(Beginning of Records for this exercise)

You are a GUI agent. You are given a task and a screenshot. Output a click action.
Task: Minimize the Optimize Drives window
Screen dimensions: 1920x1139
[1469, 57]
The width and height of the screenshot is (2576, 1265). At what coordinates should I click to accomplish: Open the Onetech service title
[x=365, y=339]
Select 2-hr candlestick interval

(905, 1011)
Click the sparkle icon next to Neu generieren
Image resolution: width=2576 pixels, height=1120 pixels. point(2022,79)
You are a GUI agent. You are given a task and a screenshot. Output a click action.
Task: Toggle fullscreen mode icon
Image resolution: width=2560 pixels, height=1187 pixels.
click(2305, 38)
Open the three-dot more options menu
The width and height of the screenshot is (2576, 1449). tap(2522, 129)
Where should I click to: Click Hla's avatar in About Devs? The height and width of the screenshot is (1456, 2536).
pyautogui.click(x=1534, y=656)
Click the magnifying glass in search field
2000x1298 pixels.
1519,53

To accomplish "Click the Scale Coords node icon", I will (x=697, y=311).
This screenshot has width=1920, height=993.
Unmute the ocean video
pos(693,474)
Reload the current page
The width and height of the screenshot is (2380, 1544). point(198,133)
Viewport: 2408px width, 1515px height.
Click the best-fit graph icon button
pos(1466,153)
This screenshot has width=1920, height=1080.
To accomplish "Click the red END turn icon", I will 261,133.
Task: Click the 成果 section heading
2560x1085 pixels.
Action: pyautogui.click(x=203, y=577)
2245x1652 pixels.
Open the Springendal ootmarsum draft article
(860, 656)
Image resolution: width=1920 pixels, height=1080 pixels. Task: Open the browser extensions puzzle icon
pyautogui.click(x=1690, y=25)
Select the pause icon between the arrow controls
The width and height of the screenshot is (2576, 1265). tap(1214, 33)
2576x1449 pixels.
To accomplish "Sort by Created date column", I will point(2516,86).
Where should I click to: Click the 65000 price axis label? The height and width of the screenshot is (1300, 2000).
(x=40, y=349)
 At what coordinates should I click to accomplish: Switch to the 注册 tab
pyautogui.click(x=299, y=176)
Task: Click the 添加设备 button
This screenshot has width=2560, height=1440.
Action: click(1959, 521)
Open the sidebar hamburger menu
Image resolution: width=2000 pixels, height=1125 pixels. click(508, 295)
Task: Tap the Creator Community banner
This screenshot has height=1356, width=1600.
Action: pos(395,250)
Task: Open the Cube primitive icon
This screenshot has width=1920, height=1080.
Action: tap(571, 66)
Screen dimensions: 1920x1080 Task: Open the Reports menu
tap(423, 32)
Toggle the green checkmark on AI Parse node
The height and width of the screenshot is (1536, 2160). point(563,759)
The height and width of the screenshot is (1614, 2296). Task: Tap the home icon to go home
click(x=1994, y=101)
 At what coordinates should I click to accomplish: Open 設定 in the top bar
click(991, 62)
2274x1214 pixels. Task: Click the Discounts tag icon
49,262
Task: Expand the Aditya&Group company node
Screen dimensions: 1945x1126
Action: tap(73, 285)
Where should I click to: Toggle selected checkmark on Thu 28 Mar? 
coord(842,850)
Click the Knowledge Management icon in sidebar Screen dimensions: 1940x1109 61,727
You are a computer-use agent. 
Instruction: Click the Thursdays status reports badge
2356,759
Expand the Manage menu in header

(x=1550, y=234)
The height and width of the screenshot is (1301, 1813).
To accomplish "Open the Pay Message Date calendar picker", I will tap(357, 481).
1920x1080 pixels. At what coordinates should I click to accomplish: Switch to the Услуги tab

(End of Records for this exercise)

Assigned task:
Return all data verbatim.

Expected answer:
You are a GUI agent. You are given a task and a screenshot. Output a click action.
Task: Minimize the Optimize Drives window
Screen dimensions: 1920x1139
[1469, 57]
The width and height of the screenshot is (2576, 1265). At what coordinates should I click to accomplish: Open the Onetech service title
[x=365, y=339]
Select 2-hr candlestick interval

(905, 1011)
Click the sparkle icon next to Neu generieren
Image resolution: width=2576 pixels, height=1120 pixels. point(2022,79)
You are a GUI agent. You are given a task and a screenshot. Output a click action.
Task: Toggle fullscreen mode icon
Image resolution: width=2560 pixels, height=1187 pixels.
click(2305, 38)
Open the three-dot more options menu
The width and height of the screenshot is (2576, 1449). tap(2522, 129)
Where should I click to: Click Hla's avatar in About Devs? The height and width of the screenshot is (1456, 2536).
pyautogui.click(x=1534, y=656)
Click the magnifying glass in search field
2000x1298 pixels.
1519,53

To accomplish "Click the Scale Coords node icon", I will (x=697, y=311).
This screenshot has width=1920, height=993.
Unmute the ocean video
pos(693,474)
Reload the current page
The width and height of the screenshot is (2380, 1544). point(198,133)
Viewport: 2408px width, 1515px height.
Click the best-fit graph icon button
pos(1466,153)
This screenshot has width=1920, height=1080.
To accomplish "Click the red END turn icon", I will 261,133.
Task: Click the 成果 section heading
2560x1085 pixels.
Action: pyautogui.click(x=203, y=577)
2245x1652 pixels.
Open the Springendal ootmarsum draft article
(860, 656)
Image resolution: width=1920 pixels, height=1080 pixels. Task: Open the browser extensions puzzle icon
pyautogui.click(x=1690, y=25)
Select the pause icon between the arrow controls
The width and height of the screenshot is (2576, 1265). tap(1214, 33)
2576x1449 pixels.
To accomplish "Sort by Created date column", I will point(2516,86).
Where should I click to: Click the 65000 price axis label? The height and width of the screenshot is (1300, 2000).
(x=40, y=349)
 At what coordinates should I click to accomplish: Switch to the 注册 tab
pyautogui.click(x=299, y=176)
Task: Click the 添加设备 button
This screenshot has width=2560, height=1440.
Action: click(1959, 521)
Open the sidebar hamburger menu
Image resolution: width=2000 pixels, height=1125 pixels. click(508, 295)
Task: Tap the Creator Community banner
This screenshot has height=1356, width=1600.
Action: pos(395,250)
Task: Open the Cube primitive icon
This screenshot has width=1920, height=1080.
Action: tap(571, 66)
Screen dimensions: 1920x1080 Task: Open the Reports menu
tap(423, 32)
Toggle the green checkmark on AI Parse node
The height and width of the screenshot is (1536, 2160). point(563,759)
The height and width of the screenshot is (1614, 2296). Task: Tap the home icon to go home
click(x=1994, y=101)
 At what coordinates should I click to accomplish: Open 設定 in the top bar
click(991, 62)
2274x1214 pixels. Task: Click the Discounts tag icon
49,262
Task: Expand the Aditya&Group company node
Screen dimensions: 1945x1126
Action: tap(73, 285)
Where should I click to: Toggle selected checkmark on Thu 28 Mar? 
coord(842,850)
Click the Knowledge Management icon in sidebar Screen dimensions: 1940x1109 61,727
You are a computer-use agent. 
Instruction: Click the Thursdays status reports badge
2356,759
Expand the Manage menu in header

(x=1550, y=234)
The height and width of the screenshot is (1301, 1813).
To accomplish "Open the Pay Message Date calendar picker", I will tap(357, 481).
1920x1080 pixels. At what coordinates should I click to accomplish: Switch to the Услуги tab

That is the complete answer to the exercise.